Roughly 16 months ago, Symantec was caught distributing improperly signed cryptographic certificates that could be used to break HTTPS protection and put users’ at risk. Now, the company has been caught once again doing something similar — even though such activity is directly against the agreements it made when caught breaking things last time.

HTTPS is a secure communication protocol built on the internet’s Hypertext Transfer Protocol (http) with a connection that’s encrypted via Transport Layer Security (TLS). The use of HTTPS for more than just web commerce has accelerated in recent years. But that security is only valid if both your system and the web server you connect to haven’t been compromised or modified to accept invalid certificates as if they were valid.

There’s a chain of trust intrinsic to the software — the user trusts that his or her browser properly implements HTTPS, the certificate authorities (CAs) that issue certificates must be assumed to only issue valid ones, thus ensuring that when websites send over a valid HTTPS certificate, that certificate can be intrinsically trusted. The certificate itself is then trusted to validate that the website you are visiting matches the one in the certificate. There are multiple places where this chain of trust can be broken in ways that leave the end-user unable to trust that the seemingly valid HTTPS connection they’ve made is the one they intended to make.

According to security researcher Andrew Ayer, Symantec has issued 108 credentials in violation of strict industry guidelines that the organization agreed to abide by when it made this mistake back in 2015. Nine of the certificates were issued without the permission or knowledge of the affected domain orders, while the other 99 were issued to companies with obviously faked data, Ars Technica reports. Ayer writes: “I doubt there is an organization named “test” located in “test, Korea.”

ssl-works

How SSL works, generally speaking.

This is an issue because even though the certificates were revoked, in most cases within an hour of being issued, browsers don’t necessarily check to see if a certificate has been recently validated for use. There are also techniques that a malware author can use to block a browser from confirming a certificate. In that case, other browsers may “fail open,” meaning they allow data to be loaded from an illicit source rather than treating the server as hostile — if the certificate’s credentials can’t be checked against a revocation list within a certain period of time.
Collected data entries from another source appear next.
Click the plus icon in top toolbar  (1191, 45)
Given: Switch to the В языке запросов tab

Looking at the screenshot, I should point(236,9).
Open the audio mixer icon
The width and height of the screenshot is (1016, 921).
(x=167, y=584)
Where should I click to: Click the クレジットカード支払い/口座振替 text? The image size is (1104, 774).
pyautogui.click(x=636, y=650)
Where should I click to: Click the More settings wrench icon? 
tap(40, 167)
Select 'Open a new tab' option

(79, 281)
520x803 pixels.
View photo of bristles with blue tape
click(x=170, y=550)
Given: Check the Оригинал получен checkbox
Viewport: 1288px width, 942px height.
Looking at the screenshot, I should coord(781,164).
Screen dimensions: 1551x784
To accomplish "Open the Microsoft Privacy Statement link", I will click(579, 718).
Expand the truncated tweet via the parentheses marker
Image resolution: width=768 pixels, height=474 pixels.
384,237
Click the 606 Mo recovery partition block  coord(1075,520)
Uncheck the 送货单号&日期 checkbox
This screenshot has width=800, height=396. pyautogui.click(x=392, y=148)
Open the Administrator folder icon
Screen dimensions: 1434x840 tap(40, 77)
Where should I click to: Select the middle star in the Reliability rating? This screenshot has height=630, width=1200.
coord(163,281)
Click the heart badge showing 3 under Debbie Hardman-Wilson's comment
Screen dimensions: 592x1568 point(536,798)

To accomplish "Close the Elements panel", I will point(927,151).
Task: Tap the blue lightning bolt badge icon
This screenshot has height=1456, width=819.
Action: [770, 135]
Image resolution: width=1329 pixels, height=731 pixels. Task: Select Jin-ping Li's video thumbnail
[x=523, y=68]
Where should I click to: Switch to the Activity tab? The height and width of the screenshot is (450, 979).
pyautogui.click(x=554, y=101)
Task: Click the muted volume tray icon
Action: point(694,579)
Issues like this, and like the Superfish security scandal from several years ago, are part of why it’s incredibly difficult to secure the Internet. But Symantec has been called out before for exactly this kind of security breach, and it wound up firing multiple employees last time. In fact, that’s the reason the company got caught at all — after its 2015 screw-up, Google required Symantec to log every certificate it issued from one of its Certificate Authorities.

Symantec has published the following statement:

Symantec has learned of a possible situation regarding certificate mis-issuance involving Symantec and other certificate authorities. We are currently gathering the facts about this situation and will provide an update once we have completed our investigation and verified information.